Cronic raises several other issues that might arise again should he be retried. He argues that the trial court erred in allowing one Levine, who once represented Skyproof, Cronic, and codefendant Cummings, to withdraw as Cronic's counsel and to continue as Cummings'. Cummings, as noted, plea-bargained and testified against Cronic. Her testimony portrayed Cronic as the true perpetrator of the alleged check-kiting. Cross-examination by Cronic's trial counsel stressed that Cummings was the legal owner of Skyproof, through which the kiting was supposedly done. This bears out that there was a clear conflict of interest between Cronic and Cummings, and the trial court was amply justified in allowing Levine to withdraw as Cronic's counsel.
There was likewise no error in allowing Levine to continue as Cummings' attorney. Levine asserted that he learned no damaging privileged information in the course of his prior representation of Cronic. His assertions were borne out by the events at trial: Levine himself did not testify, and Cummings' testimony raises no doubts of any breach of Cronic's attorney-client privilege. Cummings' own constitutional right to counsel of her own choosing outweighed any interest in avoiding the vague "improprieties" alleged by Cronic.
Cronic also argues that the trial court erred in not requiring disclosure of grand jury attendance records so that Cronic could determine if the indictment was found by twelve "informed" grand jurors. Cronic relies in this argument particularly on United States v. Leverage Funding Systems, Inc., 478 F. Supp. 799, 800 (C.D. Cal. 1979). Leverage Funding was reversed by the Ninth Circuit eight months before the filing of appellant's briefs. See United States v. Leverage Funding Systems, Inc., 637 F.2d 645, 648-49 (9th Cir. 1980), cert. denied, 452 U.S. 961, 101 S. Ct. 3110, 69 L. Ed. 2d 972 (1981). We agree with the Ninth Circuit that there is no statutory or legal requirement that at least twelve grand jurors who vote to indict have heard all the evidence relevant to that indictment. See id. The trial court therefore, did not err in refusing to order discovery of grand jurors' attendance records. Nor did the district court abuse its discretion in refusing to order pretrial disclosure of testimony before the grand jury, for Cronic had shown no particularized need for such disclosure. See, e.g., United States v. Parker, 469 F.2d 884, 889 (10th Cir. 1972).
The judgment of conviction is hereby vacated, and the case is remanded for further proceedings not inconsistent herewith.
Honorable John W. Peck, United States Circuit Judge for the Sixth Circuit, sitting by designation
Cronic's court-appointed attorney asked for a minimum of thirty days to prepare. This was the minimum figure suggested by Cronic's previous attorney, a former U. S. Attorney with considerable experience in criminal practice. The court granted Cronic's court-appointed attorney a twenty-five day continuance. Cronic himself asked for a more experienced attorney, but was told that if he wanted to choose his attorney he should hire one.

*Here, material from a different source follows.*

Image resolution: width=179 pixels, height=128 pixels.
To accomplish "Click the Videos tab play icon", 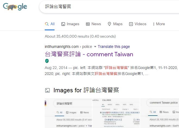I will pyautogui.click(x=131, y=24).
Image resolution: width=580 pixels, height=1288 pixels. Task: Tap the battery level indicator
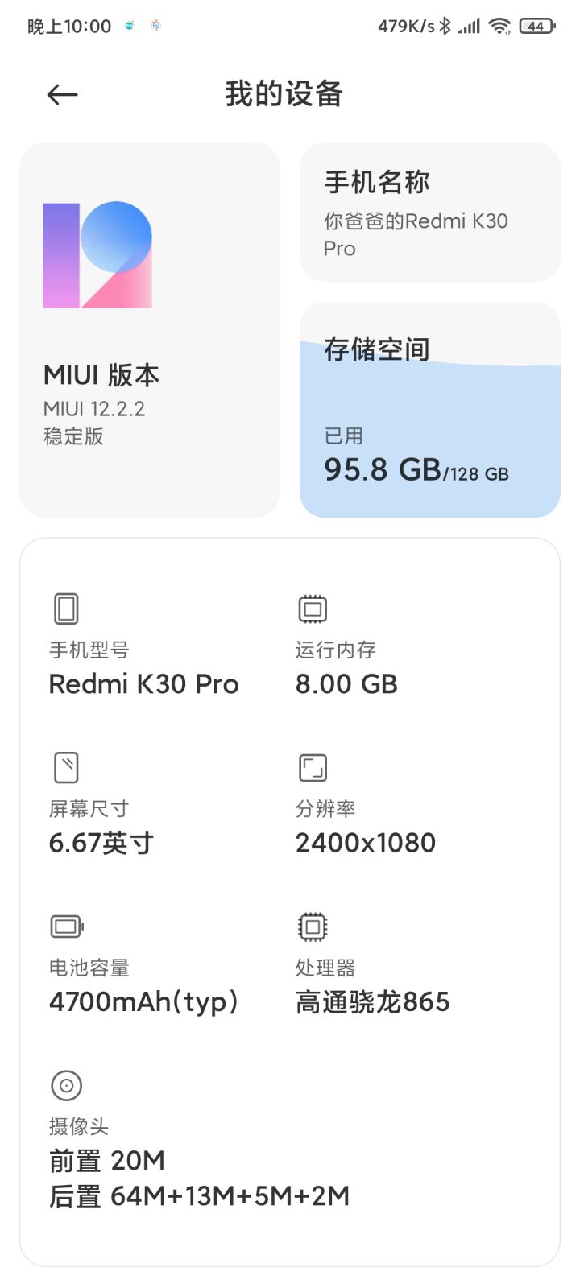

The aptness of that remark is underscored by Cronic's professed ability to come up with $350,000 to reimburse a defrauded bank, after he had been convicted
It is also of interest that Cronic declared his indigency after stating in a pro se motion that it was "unreasonable of (Cronic's retained counsel) to believe he would not receive his fee in full".
Court-appointed counsel's prior experience in federal criminal practice was limited (as told to Cronic in court) to "involvement" in one other case. Counsel told the jury during opening argument that Cronic's defense was his "first trial"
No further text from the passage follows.